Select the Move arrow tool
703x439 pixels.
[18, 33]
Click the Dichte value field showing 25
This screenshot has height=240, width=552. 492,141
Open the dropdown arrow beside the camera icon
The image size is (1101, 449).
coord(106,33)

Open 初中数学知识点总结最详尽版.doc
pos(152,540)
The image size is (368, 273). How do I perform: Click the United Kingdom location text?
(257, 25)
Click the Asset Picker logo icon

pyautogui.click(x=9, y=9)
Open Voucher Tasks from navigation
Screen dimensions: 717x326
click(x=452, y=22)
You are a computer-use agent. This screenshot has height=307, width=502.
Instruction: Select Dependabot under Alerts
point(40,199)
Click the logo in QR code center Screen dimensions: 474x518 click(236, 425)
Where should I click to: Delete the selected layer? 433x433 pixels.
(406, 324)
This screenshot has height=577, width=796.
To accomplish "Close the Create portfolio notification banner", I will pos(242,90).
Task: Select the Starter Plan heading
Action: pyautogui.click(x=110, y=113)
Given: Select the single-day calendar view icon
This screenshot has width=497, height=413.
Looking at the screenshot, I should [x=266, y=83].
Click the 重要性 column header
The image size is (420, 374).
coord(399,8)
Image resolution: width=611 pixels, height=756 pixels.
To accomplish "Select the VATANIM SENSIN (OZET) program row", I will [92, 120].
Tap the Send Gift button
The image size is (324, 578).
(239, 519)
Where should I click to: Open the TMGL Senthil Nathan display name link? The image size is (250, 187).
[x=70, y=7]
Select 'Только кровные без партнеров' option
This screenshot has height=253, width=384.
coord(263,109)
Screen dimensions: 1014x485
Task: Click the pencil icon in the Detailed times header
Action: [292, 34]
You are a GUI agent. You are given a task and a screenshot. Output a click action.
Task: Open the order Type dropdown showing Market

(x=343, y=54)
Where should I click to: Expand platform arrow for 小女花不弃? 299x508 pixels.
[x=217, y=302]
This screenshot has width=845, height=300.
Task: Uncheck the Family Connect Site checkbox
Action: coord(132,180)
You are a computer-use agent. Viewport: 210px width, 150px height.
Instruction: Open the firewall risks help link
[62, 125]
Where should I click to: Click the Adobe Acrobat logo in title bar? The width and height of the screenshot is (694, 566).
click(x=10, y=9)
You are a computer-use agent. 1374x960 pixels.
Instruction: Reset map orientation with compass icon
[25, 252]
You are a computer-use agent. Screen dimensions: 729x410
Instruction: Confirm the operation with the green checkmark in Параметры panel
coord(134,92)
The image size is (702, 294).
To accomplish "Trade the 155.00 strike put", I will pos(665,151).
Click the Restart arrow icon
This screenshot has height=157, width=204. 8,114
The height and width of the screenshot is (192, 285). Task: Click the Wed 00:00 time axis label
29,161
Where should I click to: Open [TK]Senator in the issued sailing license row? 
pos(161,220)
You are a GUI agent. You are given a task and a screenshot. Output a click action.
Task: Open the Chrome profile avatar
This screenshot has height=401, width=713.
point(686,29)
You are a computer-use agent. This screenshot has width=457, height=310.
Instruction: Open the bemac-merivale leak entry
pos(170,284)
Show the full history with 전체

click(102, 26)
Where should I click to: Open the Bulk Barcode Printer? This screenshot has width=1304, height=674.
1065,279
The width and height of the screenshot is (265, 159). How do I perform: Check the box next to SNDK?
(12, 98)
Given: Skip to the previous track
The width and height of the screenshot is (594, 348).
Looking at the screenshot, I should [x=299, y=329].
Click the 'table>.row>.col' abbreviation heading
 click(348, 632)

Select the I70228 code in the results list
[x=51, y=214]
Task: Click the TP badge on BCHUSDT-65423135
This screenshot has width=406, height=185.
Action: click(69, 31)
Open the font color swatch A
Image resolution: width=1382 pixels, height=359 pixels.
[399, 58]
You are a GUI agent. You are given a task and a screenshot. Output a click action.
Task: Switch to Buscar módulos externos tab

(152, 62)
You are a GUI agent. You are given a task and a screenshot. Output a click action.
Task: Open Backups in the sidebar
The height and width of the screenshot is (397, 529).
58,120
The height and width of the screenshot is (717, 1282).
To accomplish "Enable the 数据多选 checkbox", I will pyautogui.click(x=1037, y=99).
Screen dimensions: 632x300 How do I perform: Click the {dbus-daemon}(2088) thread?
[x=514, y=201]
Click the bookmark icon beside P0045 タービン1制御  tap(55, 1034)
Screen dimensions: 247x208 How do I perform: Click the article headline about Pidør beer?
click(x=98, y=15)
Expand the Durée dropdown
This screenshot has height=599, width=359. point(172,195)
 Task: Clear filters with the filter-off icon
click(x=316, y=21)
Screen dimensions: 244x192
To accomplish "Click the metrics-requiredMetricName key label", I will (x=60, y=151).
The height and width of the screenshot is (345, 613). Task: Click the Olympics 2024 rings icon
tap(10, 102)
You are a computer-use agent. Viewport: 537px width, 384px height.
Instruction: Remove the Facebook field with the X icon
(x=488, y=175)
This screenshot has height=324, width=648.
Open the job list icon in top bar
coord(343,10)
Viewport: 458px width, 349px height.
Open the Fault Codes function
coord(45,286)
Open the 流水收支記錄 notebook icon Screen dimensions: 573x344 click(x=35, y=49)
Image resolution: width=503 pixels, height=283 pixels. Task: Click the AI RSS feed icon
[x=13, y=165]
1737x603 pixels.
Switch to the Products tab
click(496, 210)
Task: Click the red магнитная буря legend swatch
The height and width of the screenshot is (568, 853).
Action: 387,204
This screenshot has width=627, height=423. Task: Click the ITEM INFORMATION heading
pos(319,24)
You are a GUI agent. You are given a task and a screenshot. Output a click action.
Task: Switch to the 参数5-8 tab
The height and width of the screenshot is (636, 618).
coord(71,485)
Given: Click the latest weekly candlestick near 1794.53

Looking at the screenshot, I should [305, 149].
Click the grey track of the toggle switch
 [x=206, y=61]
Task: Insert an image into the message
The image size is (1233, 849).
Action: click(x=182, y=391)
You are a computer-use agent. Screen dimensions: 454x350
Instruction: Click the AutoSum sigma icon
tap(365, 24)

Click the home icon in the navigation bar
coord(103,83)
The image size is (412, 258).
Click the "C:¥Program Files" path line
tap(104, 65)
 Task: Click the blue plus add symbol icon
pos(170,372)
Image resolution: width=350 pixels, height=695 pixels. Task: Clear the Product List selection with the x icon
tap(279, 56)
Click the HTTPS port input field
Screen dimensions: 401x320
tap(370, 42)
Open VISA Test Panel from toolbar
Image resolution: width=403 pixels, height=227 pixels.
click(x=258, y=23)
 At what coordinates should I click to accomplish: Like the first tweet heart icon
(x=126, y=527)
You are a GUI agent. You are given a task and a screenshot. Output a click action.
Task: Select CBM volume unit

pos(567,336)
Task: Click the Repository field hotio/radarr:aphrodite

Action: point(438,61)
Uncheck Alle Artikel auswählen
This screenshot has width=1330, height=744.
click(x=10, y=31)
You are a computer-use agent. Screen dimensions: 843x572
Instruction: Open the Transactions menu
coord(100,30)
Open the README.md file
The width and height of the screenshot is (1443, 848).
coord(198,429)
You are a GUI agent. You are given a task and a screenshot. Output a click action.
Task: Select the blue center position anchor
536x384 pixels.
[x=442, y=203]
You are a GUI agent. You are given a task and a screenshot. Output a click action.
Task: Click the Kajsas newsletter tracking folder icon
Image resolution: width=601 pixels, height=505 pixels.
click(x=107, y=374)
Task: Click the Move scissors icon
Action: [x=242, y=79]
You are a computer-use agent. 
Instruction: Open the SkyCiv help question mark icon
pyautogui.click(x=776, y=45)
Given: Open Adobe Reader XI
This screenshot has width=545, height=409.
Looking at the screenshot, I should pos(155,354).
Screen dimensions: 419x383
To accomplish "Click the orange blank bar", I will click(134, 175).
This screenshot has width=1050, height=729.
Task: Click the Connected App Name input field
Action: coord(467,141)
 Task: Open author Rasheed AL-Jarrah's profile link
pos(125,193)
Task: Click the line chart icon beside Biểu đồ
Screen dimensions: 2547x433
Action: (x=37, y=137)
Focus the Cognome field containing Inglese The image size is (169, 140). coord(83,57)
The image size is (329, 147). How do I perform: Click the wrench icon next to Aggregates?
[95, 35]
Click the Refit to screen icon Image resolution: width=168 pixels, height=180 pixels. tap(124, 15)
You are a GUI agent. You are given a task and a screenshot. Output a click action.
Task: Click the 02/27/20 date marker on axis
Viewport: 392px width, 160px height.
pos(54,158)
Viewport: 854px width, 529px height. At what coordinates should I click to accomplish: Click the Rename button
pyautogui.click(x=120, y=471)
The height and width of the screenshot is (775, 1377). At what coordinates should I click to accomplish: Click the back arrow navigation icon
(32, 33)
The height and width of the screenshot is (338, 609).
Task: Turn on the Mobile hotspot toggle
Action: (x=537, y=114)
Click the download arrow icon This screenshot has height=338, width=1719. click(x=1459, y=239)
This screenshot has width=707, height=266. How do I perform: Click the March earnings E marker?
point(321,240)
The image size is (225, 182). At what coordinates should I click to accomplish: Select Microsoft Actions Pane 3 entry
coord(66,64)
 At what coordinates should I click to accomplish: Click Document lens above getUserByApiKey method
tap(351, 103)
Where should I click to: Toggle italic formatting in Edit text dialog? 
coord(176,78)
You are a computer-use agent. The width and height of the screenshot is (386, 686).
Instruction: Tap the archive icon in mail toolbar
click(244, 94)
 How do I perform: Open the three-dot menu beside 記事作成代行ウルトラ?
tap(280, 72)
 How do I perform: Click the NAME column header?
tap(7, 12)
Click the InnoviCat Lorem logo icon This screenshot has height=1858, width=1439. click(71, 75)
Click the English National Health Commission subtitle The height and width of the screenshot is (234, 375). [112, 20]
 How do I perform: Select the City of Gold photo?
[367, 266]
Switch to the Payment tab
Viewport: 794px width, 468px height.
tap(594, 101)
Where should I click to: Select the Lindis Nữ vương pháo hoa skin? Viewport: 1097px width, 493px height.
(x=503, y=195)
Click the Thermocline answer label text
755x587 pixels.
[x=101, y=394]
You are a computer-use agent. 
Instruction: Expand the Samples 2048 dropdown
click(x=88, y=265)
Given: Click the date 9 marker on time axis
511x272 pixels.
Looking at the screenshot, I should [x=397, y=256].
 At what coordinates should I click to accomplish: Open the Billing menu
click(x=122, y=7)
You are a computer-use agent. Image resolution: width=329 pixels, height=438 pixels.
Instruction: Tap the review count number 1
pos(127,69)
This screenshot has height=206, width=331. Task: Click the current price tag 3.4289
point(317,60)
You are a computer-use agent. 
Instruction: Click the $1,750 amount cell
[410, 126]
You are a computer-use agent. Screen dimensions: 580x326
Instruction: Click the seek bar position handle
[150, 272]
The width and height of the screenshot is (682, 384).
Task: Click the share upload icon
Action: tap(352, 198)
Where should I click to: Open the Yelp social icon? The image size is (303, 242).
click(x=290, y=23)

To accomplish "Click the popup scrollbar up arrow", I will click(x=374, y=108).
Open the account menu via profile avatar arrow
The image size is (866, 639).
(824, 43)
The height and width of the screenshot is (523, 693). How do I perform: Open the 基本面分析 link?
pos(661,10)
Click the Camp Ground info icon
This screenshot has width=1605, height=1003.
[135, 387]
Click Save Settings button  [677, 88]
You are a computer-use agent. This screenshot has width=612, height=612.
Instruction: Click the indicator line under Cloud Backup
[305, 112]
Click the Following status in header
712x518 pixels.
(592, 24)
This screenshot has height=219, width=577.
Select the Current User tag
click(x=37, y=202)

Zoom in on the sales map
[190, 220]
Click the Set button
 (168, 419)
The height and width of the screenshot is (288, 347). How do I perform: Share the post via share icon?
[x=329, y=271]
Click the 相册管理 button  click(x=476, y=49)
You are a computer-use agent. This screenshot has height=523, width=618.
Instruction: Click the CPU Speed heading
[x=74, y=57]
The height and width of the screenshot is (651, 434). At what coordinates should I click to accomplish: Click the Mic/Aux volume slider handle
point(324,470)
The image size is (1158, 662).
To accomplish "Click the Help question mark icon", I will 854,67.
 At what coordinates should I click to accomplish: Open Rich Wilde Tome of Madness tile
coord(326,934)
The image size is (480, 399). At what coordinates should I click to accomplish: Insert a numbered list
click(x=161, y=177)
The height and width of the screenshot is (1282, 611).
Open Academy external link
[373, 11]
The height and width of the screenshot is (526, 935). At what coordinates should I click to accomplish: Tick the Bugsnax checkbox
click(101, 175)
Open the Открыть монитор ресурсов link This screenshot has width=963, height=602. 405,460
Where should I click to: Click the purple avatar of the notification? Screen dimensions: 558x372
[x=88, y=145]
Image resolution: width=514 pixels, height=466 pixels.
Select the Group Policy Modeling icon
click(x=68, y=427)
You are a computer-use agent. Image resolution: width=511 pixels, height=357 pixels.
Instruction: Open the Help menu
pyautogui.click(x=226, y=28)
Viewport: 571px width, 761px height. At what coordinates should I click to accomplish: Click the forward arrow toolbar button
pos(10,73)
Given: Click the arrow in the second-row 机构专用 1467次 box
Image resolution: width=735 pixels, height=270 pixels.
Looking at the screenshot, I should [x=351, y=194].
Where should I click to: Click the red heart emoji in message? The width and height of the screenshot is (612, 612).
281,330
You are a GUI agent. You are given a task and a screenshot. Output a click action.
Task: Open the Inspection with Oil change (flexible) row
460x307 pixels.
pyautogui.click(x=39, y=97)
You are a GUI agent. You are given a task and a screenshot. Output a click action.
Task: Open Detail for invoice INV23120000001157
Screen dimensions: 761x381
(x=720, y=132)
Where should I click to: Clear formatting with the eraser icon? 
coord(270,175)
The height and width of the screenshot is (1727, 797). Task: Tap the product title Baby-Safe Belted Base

○ ○ ○ ○ ○

WHAT IS REQUIRED: Determine how many lines of the listing above contain the string "center", and answer with that figure alone.

SOLUTION: 2